Every entry needs to be duplicated exactly.
(Beginning of INFORMATION GIVEN)
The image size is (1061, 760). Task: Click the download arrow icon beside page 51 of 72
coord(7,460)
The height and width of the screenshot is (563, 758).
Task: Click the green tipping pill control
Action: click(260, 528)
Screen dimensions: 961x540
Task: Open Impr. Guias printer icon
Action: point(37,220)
(End of INFORMATION GIVEN)
§ **WRITTEN ANSWER**:
The image size is (1061, 760). Task: Click the download arrow icon beside page 51 of 72
coord(7,460)
The height and width of the screenshot is (563, 758).
Task: Click the green tipping pill control
Action: click(260, 528)
Screen dimensions: 961x540
Task: Open Impr. Guias printer icon
Action: point(37,220)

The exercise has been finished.